* _Task objective_:
Which lines in the records below contain the string "what" with the same capitalization? Pick out each of those lines and copy it in full.

---

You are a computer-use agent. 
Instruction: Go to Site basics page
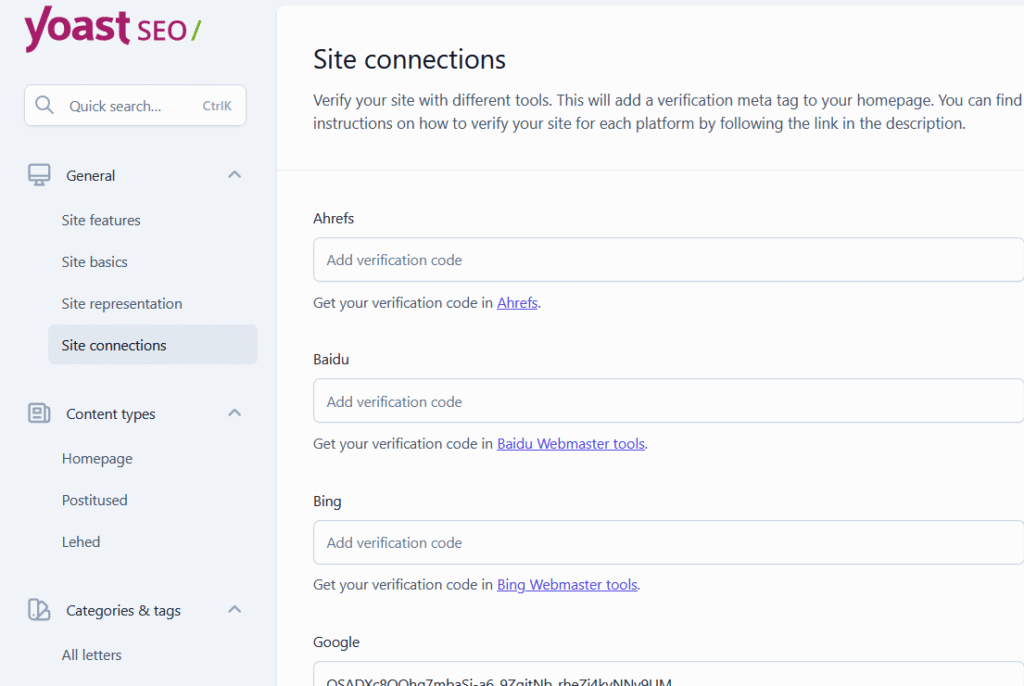pyautogui.click(x=95, y=262)
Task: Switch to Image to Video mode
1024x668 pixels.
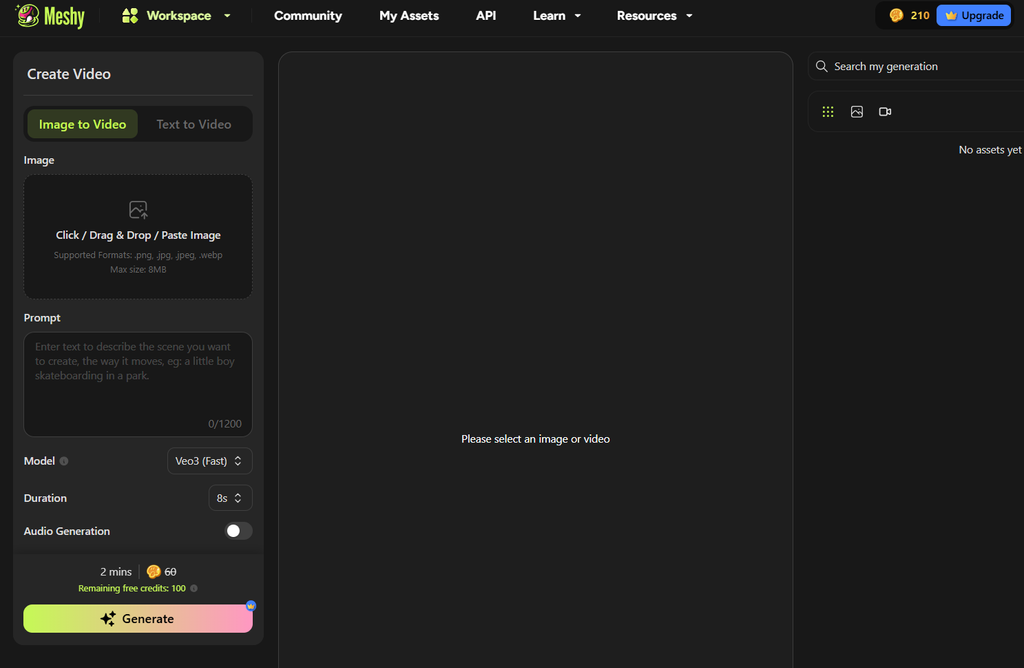Action: point(82,124)
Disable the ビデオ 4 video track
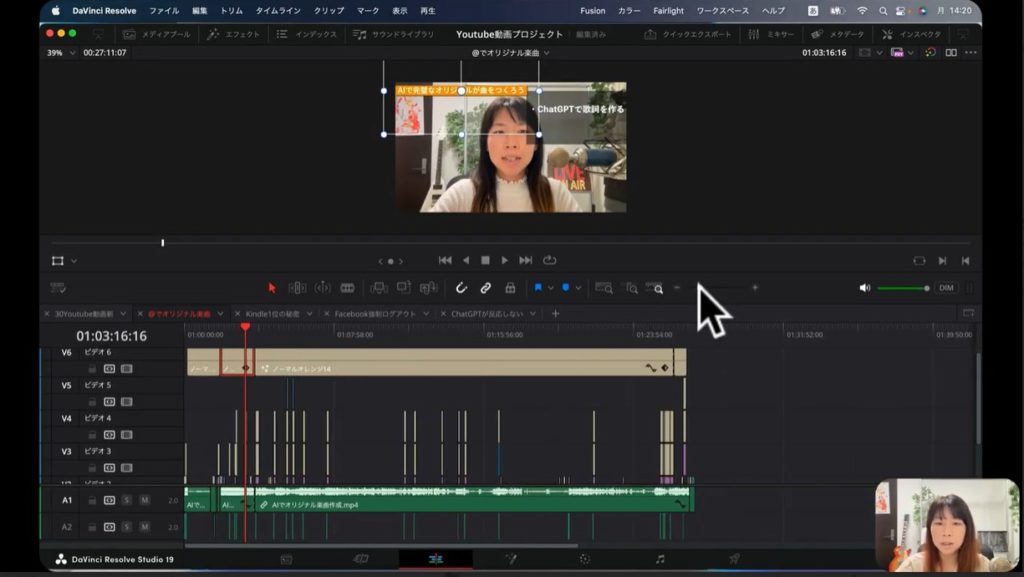1024x577 pixels. click(x=126, y=435)
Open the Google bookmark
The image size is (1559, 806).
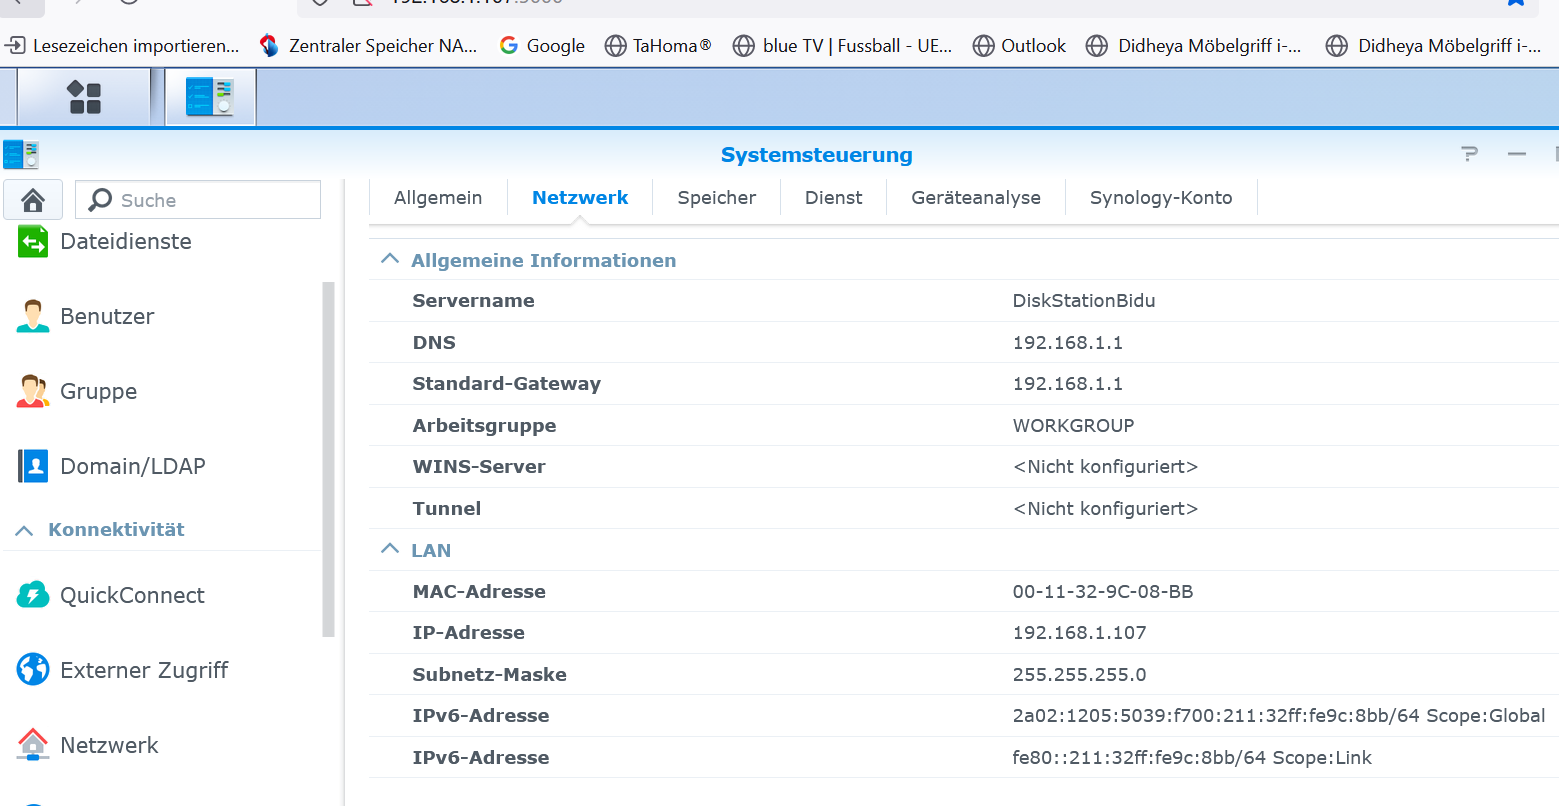[543, 46]
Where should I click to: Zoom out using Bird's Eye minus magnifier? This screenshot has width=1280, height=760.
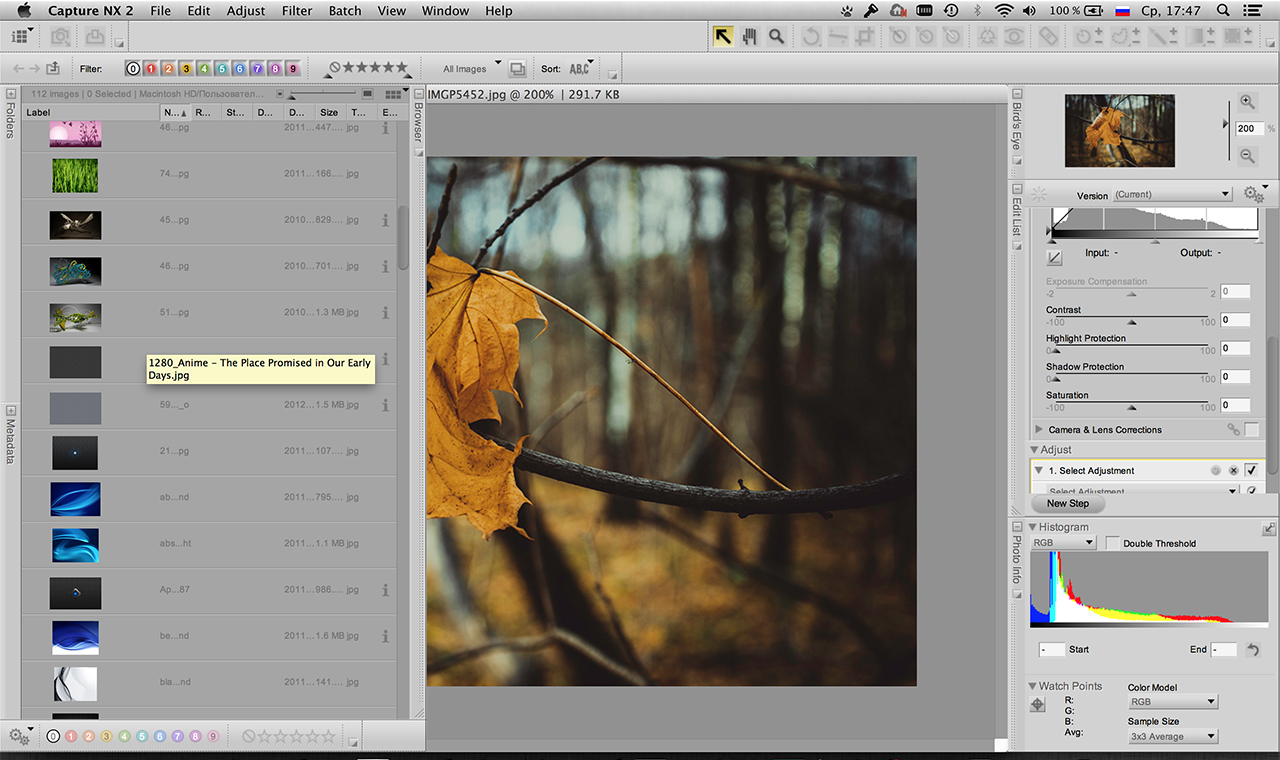click(x=1247, y=156)
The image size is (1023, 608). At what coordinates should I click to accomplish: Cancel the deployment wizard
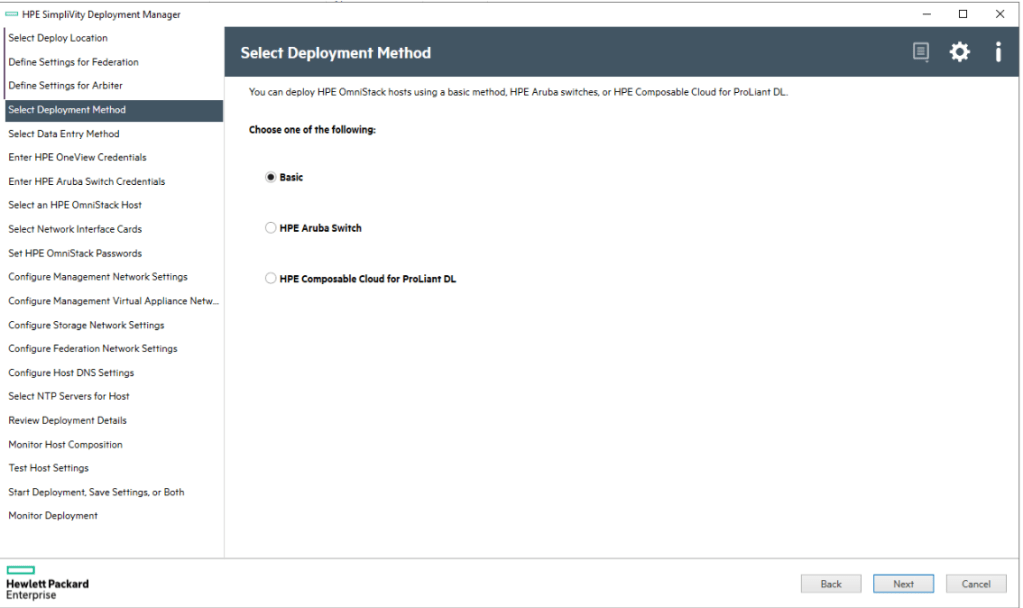click(975, 584)
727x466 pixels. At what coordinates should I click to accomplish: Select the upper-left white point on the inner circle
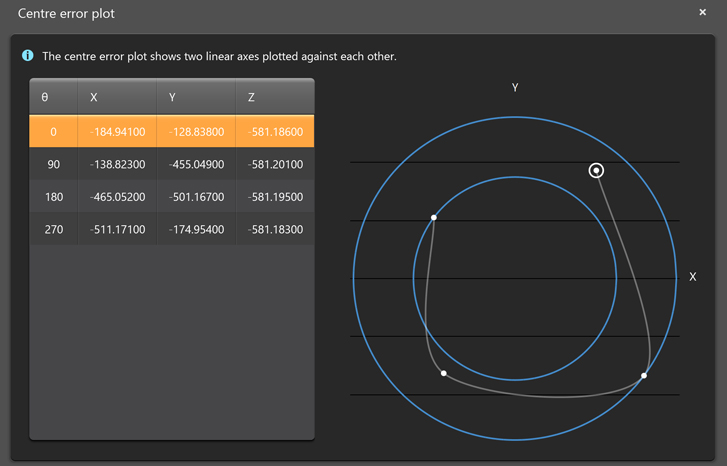pyautogui.click(x=434, y=217)

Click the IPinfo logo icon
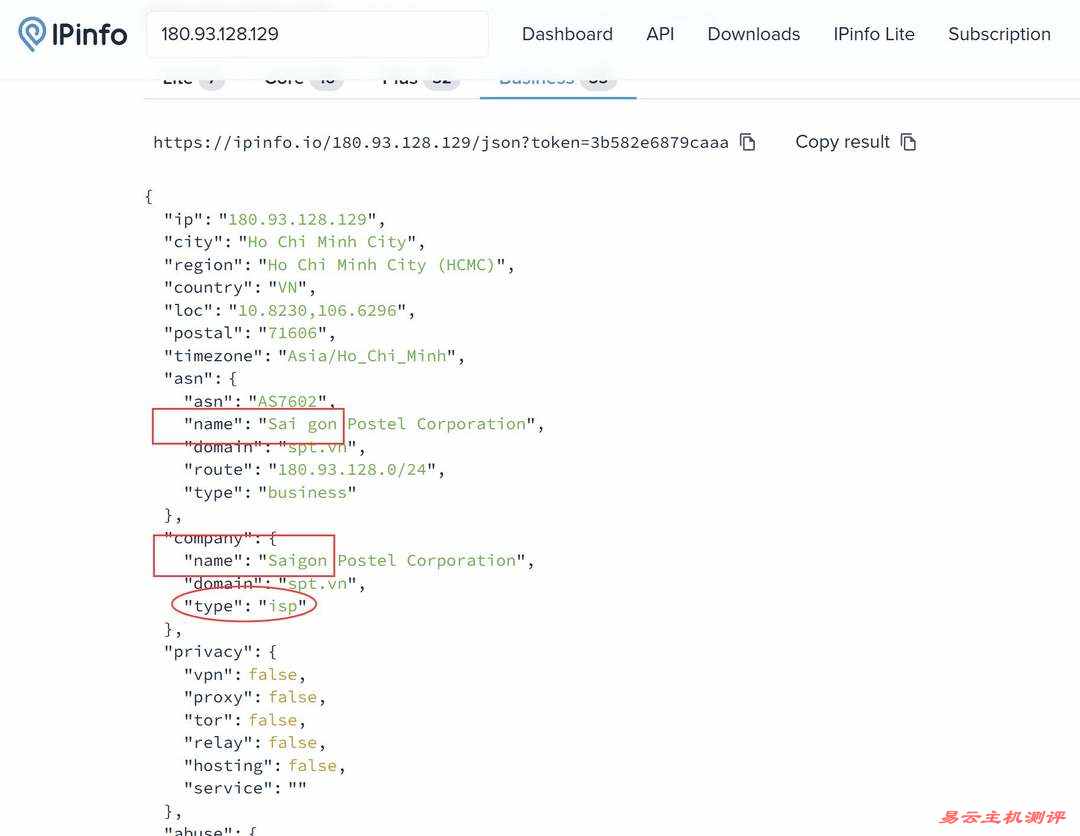32,34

---

* _Solution_:
The image size is (1023, 608). At what coordinates should I click to accomplish: Cancel the deployment wizard
727x466 pixels. At what coordinates should I click to accomplish: Select the upper-left white point on the inner circle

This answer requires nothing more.